*What the task requires*
In the data below, one line contains "Expand the 'Listed" and a later one contains "Task: Click the Save floppy disk button". Print both, with every line between them, exactly and alone.

** Opening Given entries block **

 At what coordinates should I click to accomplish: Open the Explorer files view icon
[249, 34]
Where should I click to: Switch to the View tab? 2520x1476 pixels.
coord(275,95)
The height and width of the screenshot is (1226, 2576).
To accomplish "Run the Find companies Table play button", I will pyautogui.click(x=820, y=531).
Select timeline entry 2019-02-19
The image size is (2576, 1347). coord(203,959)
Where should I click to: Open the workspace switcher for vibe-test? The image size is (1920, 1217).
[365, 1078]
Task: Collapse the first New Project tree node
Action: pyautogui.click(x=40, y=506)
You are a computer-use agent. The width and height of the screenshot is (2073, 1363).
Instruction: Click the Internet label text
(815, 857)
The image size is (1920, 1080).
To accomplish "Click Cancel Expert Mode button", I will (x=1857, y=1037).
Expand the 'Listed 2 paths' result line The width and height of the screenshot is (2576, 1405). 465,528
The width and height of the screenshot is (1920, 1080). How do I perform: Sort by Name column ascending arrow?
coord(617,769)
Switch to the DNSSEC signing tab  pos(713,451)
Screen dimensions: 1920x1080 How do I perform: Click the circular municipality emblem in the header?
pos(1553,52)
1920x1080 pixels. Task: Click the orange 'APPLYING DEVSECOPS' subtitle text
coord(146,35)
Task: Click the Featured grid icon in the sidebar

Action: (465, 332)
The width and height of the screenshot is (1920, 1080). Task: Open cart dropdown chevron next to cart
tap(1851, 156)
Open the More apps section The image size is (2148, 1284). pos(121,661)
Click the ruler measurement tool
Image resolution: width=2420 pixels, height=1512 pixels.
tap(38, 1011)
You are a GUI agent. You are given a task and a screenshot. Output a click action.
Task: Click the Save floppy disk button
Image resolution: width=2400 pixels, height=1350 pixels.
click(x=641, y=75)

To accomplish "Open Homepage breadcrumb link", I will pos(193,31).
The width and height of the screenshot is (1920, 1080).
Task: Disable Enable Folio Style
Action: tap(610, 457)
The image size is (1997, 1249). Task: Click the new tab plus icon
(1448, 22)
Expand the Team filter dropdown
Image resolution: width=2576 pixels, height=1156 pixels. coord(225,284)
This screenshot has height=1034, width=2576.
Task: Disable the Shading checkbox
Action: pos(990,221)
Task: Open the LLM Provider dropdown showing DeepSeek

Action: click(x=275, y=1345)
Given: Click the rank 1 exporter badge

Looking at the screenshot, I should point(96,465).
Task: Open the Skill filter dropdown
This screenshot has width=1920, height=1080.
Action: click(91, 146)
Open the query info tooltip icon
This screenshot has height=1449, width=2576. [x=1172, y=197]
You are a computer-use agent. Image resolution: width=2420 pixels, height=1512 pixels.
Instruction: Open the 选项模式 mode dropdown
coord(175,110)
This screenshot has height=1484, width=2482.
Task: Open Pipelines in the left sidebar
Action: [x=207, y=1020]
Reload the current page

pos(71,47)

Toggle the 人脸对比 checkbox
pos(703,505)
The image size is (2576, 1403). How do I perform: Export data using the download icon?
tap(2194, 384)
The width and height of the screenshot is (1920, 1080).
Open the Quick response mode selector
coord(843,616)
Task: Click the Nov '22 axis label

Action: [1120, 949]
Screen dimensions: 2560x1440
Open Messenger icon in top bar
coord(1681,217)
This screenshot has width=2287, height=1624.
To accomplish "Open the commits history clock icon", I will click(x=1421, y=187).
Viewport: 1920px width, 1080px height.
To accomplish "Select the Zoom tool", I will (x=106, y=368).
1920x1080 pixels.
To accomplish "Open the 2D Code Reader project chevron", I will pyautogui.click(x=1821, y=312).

** Closing Given entries block **

*Task answer*
Expand the 'Listed 2 paths' result line The width and height of the screenshot is (2576, 1405). 465,528
The width and height of the screenshot is (1920, 1080). How do I perform: Sort by Name column ascending arrow?
coord(617,769)
Switch to the DNSSEC signing tab  pos(713,451)
Screen dimensions: 1920x1080 How do I perform: Click the circular municipality emblem in the header?
pos(1553,52)
1920x1080 pixels. Task: Click the orange 'APPLYING DEVSECOPS' subtitle text
coord(146,35)
Task: Click the Featured grid icon in the sidebar

Action: (465, 332)
The width and height of the screenshot is (1920, 1080). Task: Open cart dropdown chevron next to cart
tap(1851, 156)
Open the More apps section The image size is (2148, 1284). pos(121,661)
Click the ruler measurement tool
Image resolution: width=2420 pixels, height=1512 pixels.
tap(38, 1011)
You are a GUI agent. You are given a task and a screenshot. Output a click action.
Task: Click the Save floppy disk button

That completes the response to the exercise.